The Tally (or Numbers) table is one of the most useful constructs in intermediate-level SQL. Have you ever written a T-SQL WHILE loop? How about a CURSOR? If your answer to either of those questions is yes, you’ve probably been coding some really poor-performing SQL and you may not even realize it. Tally tables are one way that you may be able to avoid using a loop or a CURSOR, instead creating a true set-based solution that is blazingly fast and reliable.
Tally Tables in SQL 2000
The ability to create a Tally table has been around for a long time, going way back to SQL Server’s roots in Sybase. One of the most common methods of creating a permanent table is:
SELECT TOP 1000000 N=IDENTITY(INT, 1, 1) INTO dbo.Numbers FROM master.dbo.syscolumns a CROSS JOIN master.dbo.syscolumns b; ALTER TABLE dbo.Numbers ADD CONSTRAINT NBR_pk PRIMARY KEY(N); SELECT TOP 5 N FROM dbo.Numbers;
Obviously, in order to run this you need access to the master.dbo.syscolumns table that is referenced. Most of the time this particular table has at least 4,000 rows in it so constructing a Tally table with 1,000,000 (or even 10,000,000) rows is no problem at all. Our Tally table will start with 1 (results below are from the final SELECT).
N 1 2 3 4 5
If you create a permanent Tally table, it’s important to have a CLUSTERED INDEX (the PRIMARY KEY) on the single column that’s in the table for performance reasons. We’ll show some examples of unique ways that you can use a Tally table shortly, but first it’s good to know how to create them. The example above works in SQL Server 2000.
Here’s another Tally table that can generate N’s between 0 and 255 (up to 2047 in later versions like 2008) and can be used in SQL Server 2000.
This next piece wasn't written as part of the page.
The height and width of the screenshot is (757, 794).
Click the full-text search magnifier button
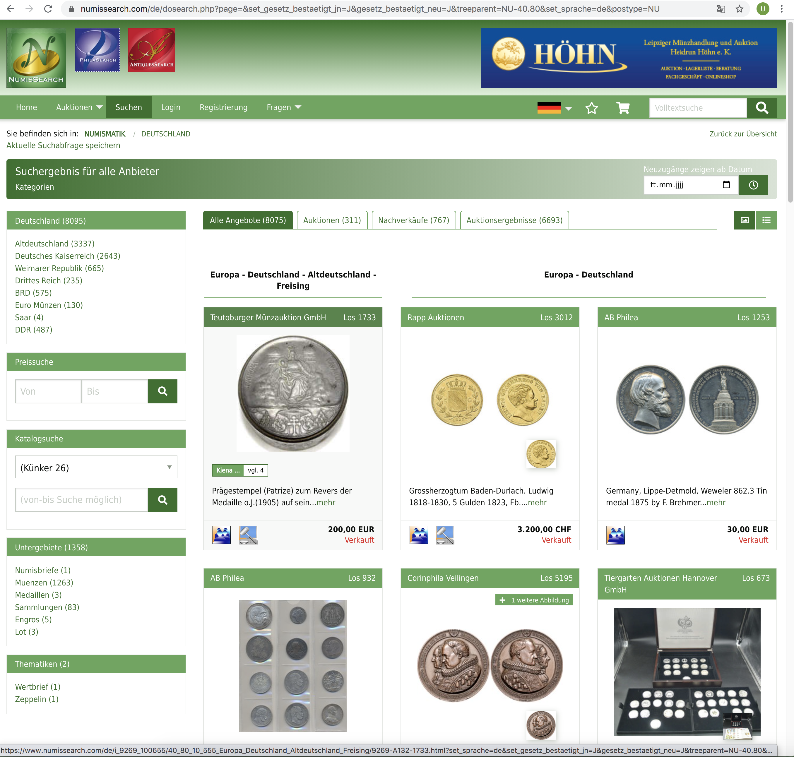(762, 108)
SELECT N=number FROM master..spt_values WHERE type = 'P';
There are those that might be asking why in the world would you use an undocumented system table like this? Well, rest assured that this table is used internally by many of SQL’s internal stored procedures, so it is not going away any time soon.
Tally Tables in SQL 2005
When SQL Server 2005 came along and introduced the Common Table Expression (CTE) and the ROW_NUMBER() window function (both the subject of earlier blogs as linked), it opened up some new ways to create what are known as in-line Tally tables. Let’s look at a couple of examples.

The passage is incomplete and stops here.